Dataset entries
^^^^^^^^

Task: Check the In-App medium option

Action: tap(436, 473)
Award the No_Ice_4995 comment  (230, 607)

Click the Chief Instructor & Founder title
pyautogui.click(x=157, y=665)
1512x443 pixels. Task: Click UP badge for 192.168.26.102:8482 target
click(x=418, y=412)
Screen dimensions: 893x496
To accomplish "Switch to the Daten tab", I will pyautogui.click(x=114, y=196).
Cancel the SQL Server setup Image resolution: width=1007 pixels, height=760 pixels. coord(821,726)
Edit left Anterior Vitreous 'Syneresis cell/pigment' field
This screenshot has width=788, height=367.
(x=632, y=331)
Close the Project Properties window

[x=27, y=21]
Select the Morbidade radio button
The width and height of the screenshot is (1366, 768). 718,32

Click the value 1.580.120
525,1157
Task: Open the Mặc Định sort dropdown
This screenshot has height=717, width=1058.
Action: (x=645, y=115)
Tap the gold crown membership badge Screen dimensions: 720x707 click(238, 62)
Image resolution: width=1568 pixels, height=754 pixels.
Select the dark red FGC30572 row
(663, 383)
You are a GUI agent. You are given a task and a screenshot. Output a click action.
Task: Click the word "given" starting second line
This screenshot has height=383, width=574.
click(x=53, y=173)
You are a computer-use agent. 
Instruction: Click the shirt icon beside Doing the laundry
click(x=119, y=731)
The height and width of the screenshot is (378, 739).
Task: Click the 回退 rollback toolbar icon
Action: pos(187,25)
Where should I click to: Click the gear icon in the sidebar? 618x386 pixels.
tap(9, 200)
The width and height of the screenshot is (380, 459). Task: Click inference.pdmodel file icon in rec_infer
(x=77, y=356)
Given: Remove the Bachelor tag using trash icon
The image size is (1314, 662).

^^^^^^^^

* Task to carry out
Above are the records. Print exactly, and only, the lines from the line with "Task: Open the Mặc Định sort dropdown" to the line with "You are a GUI", both inclusive.

* Solution to the exercise
Task: Open the Mặc Định sort dropdown
This screenshot has height=717, width=1058.
Action: (x=645, y=115)
Tap the gold crown membership badge Screen dimensions: 720x707 click(238, 62)
Image resolution: width=1568 pixels, height=754 pixels.
Select the dark red FGC30572 row
(663, 383)
You are a GUI agent. You are given a task and a screenshot. Output a click action.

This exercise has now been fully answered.